(What needs to be done) Retype exactly the lines from the one containing "Click the Diemo Hartmann display name" through the last line of the records below, including both, and leave out any pictures.

(Excerpted data)
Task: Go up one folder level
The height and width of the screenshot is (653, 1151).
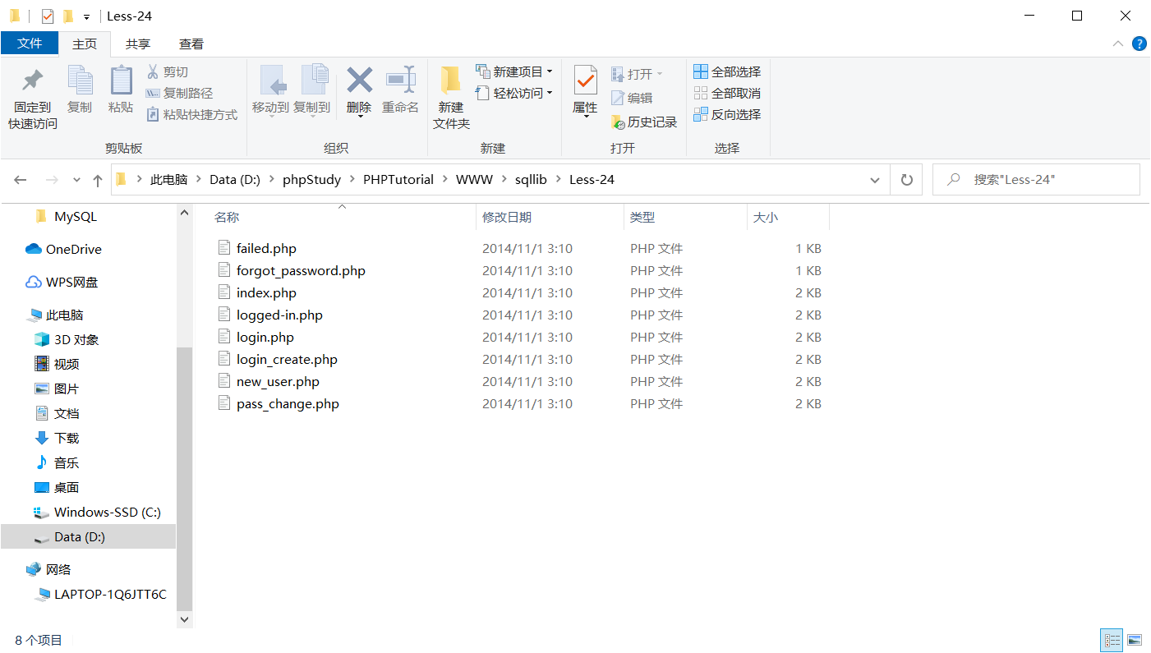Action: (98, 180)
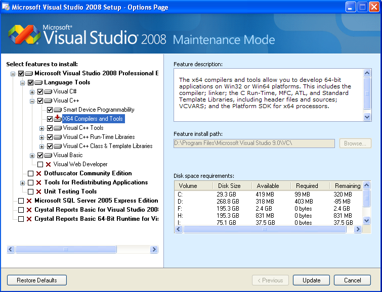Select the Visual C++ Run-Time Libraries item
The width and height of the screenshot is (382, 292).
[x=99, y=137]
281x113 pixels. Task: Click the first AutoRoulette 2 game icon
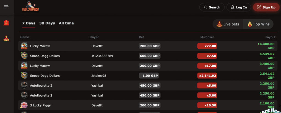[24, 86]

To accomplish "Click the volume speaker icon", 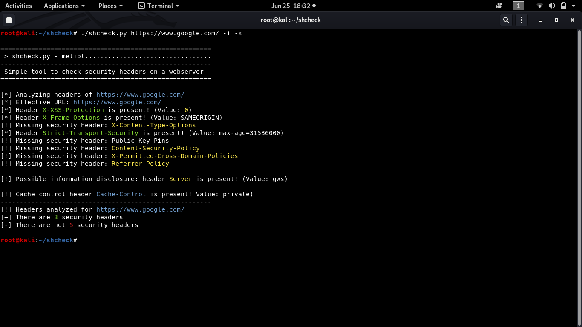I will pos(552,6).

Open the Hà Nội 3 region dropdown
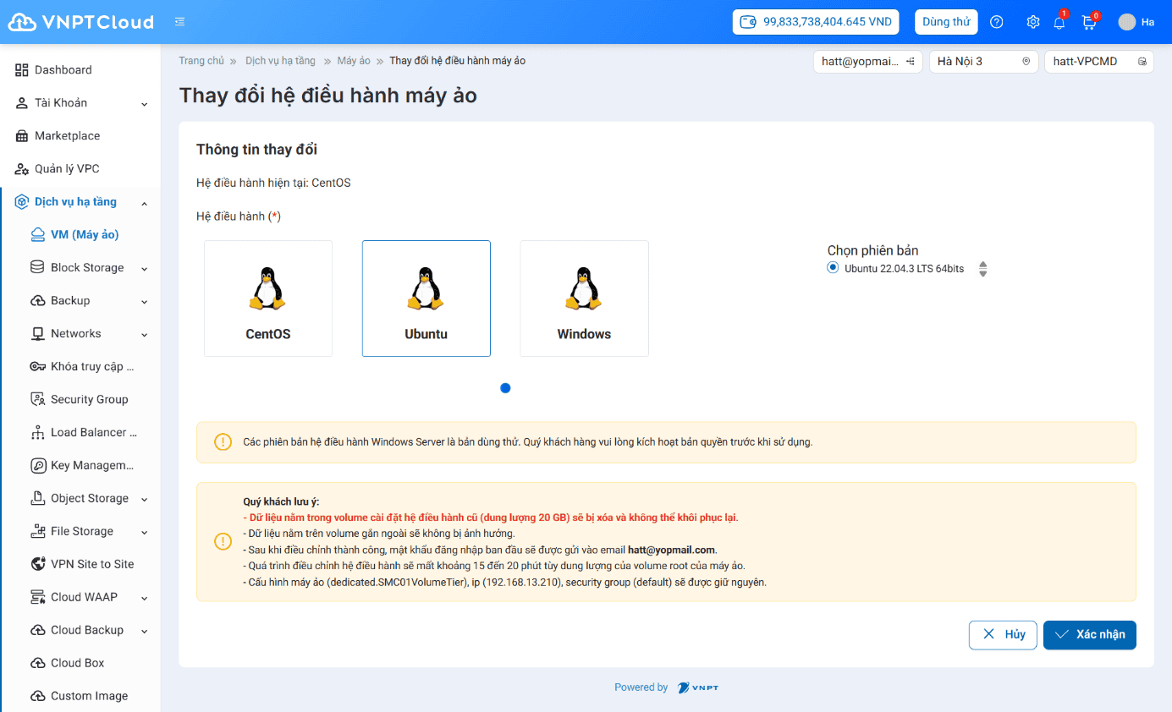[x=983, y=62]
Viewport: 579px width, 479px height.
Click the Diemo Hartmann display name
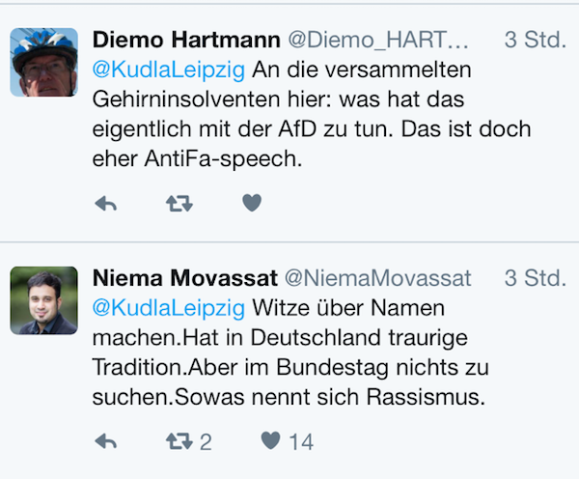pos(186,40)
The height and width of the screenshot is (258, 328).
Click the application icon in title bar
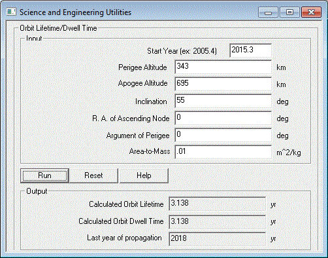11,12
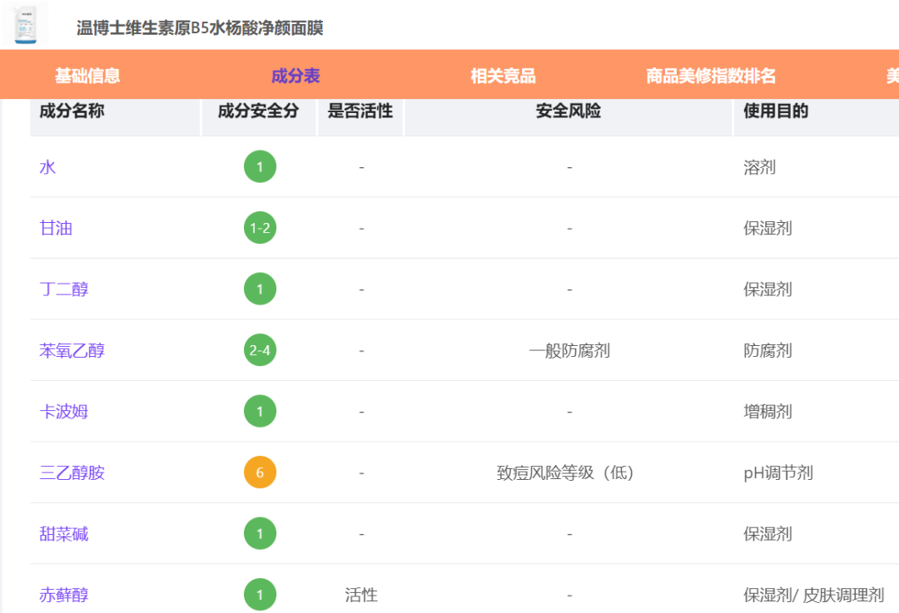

(Task result)
Click the Diemo Hartmann display name
pos(186,40)
The height and width of the screenshot is (258, 328).
Click the application icon in title bar
11,12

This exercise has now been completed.